─── THE DATA

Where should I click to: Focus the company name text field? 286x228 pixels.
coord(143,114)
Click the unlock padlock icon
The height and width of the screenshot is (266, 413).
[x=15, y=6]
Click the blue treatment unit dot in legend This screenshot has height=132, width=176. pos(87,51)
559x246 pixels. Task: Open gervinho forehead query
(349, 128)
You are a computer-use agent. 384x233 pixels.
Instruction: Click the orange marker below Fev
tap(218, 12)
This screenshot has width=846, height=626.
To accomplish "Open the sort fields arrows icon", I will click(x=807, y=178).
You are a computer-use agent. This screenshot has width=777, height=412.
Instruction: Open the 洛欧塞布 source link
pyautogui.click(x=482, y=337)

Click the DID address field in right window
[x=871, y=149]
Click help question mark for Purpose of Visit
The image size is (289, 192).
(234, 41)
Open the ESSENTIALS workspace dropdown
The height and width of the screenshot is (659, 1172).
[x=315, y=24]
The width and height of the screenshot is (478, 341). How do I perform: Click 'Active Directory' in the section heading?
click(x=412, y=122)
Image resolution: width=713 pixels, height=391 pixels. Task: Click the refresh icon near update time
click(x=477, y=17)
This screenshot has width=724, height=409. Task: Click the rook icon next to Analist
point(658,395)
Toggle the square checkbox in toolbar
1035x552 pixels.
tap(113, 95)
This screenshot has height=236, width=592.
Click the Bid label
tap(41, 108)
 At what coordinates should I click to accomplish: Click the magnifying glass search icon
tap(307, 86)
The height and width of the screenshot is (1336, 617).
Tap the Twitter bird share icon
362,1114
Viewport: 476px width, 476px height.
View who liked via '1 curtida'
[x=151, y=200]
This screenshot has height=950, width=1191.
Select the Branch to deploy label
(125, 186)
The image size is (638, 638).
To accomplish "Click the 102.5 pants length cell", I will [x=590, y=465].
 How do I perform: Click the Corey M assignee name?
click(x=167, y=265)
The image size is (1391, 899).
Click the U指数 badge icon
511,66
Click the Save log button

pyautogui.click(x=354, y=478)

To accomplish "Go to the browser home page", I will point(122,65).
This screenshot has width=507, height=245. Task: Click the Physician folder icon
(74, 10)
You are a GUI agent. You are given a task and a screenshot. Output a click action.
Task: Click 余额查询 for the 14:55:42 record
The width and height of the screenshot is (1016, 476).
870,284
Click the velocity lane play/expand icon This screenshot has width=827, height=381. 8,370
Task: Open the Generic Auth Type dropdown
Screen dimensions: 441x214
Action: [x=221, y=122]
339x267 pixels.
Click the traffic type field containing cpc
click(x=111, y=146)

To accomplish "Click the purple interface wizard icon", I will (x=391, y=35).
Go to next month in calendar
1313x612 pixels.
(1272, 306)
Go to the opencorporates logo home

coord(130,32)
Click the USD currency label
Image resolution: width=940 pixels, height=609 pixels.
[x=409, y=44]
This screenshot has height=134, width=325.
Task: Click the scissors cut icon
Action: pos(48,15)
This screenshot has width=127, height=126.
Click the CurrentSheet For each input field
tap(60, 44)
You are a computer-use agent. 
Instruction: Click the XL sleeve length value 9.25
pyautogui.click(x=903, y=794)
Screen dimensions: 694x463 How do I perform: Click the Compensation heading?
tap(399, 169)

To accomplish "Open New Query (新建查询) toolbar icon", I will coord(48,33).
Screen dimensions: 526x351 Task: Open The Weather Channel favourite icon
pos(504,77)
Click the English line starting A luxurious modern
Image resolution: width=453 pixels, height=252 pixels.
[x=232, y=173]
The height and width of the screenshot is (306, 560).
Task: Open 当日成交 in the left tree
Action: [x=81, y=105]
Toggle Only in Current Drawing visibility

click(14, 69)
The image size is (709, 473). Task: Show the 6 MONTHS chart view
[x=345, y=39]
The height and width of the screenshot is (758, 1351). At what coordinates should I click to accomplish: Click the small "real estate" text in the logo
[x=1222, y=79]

──────

_WHAT TO DO_. Each record above should be restated word for word.

_EXERCISE RESULT_.
Where should I click to: Focus the company name text field? 286x228 pixels.
coord(143,114)
Click the unlock padlock icon
The height and width of the screenshot is (266, 413).
[x=15, y=6]
Click the blue treatment unit dot in legend This screenshot has height=132, width=176. pos(87,51)
559x246 pixels. Task: Open gervinho forehead query
(349, 128)
You are a computer-use agent. 384x233 pixels.
Instruction: Click the orange marker below Fev
tap(218, 12)
This screenshot has width=846, height=626.
To accomplish "Open the sort fields arrows icon", I will click(x=807, y=178).
You are a computer-use agent. This screenshot has width=777, height=412.
Instruction: Open the 洛欧塞布 source link
pyautogui.click(x=482, y=337)

Click the DID address field in right window
[x=871, y=149]
Click help question mark for Purpose of Visit
The image size is (289, 192).
(234, 41)
Open the ESSENTIALS workspace dropdown
The height and width of the screenshot is (659, 1172).
[x=315, y=24]
The width and height of the screenshot is (478, 341). How do I perform: Click 'Active Directory' in the section heading?
click(x=412, y=122)
Image resolution: width=713 pixels, height=391 pixels. Task: Click the refresh icon near update time
click(x=477, y=17)
This screenshot has width=724, height=409. Task: Click the rook icon next to Analist
point(658,395)
Toggle the square checkbox in toolbar
1035x552 pixels.
tap(113, 95)
This screenshot has height=236, width=592.
Click the Bid label
tap(41, 108)
 At what coordinates should I click to accomplish: Click the magnifying glass search icon
tap(307, 86)
The height and width of the screenshot is (1336, 617).
Tap the Twitter bird share icon
362,1114
Viewport: 476px width, 476px height.
View who liked via '1 curtida'
[x=151, y=200]
This screenshot has height=950, width=1191.
Select the Branch to deploy label
(125, 186)
The image size is (638, 638).
To accomplish "Click the 102.5 pants length cell", I will [x=590, y=465].
 How do I perform: Click the Corey M assignee name?
click(x=167, y=265)
The image size is (1391, 899).
Click the U指数 badge icon
511,66
Click the Save log button

pyautogui.click(x=354, y=478)

To accomplish "Go to the browser home page", I will point(122,65).
This screenshot has width=507, height=245. Task: Click the Physician folder icon
(74, 10)
You are a GUI agent. You are given a task and a screenshot. Output a click action.
Task: Click 余额查询 for the 14:55:42 record
The width and height of the screenshot is (1016, 476).
870,284
Click the velocity lane play/expand icon This screenshot has width=827, height=381. 8,370
Task: Open the Generic Auth Type dropdown
Screen dimensions: 441x214
Action: [x=221, y=122]
339x267 pixels.
Click the traffic type field containing cpc
click(x=111, y=146)

To accomplish "Click the purple interface wizard icon", I will (x=391, y=35).
Go to next month in calendar
1313x612 pixels.
(1272, 306)
Go to the opencorporates logo home

coord(130,32)
Click the USD currency label
Image resolution: width=940 pixels, height=609 pixels.
[x=409, y=44]
This screenshot has height=134, width=325.
Task: Click the scissors cut icon
Action: pos(48,15)
This screenshot has width=127, height=126.
Click the CurrentSheet For each input field
tap(60, 44)
You are a computer-use agent. 
Instruction: Click the XL sleeve length value 9.25
pyautogui.click(x=903, y=794)
Screen dimensions: 694x463 How do I perform: Click the Compensation heading?
tap(399, 169)

To accomplish "Open New Query (新建查询) toolbar icon", I will coord(48,33).
Screen dimensions: 526x351 Task: Open The Weather Channel favourite icon
pos(504,77)
Click the English line starting A luxurious modern
Image resolution: width=453 pixels, height=252 pixels.
[x=232, y=173]
The height and width of the screenshot is (306, 560).
Task: Open 当日成交 in the left tree
Action: [x=81, y=105]
Toggle Only in Current Drawing visibility

click(14, 69)
The image size is (709, 473). Task: Show the 6 MONTHS chart view
[x=345, y=39]
The height and width of the screenshot is (758, 1351). At what coordinates should I click to accomplish: Click the small "real estate" text in the logo
[x=1222, y=79]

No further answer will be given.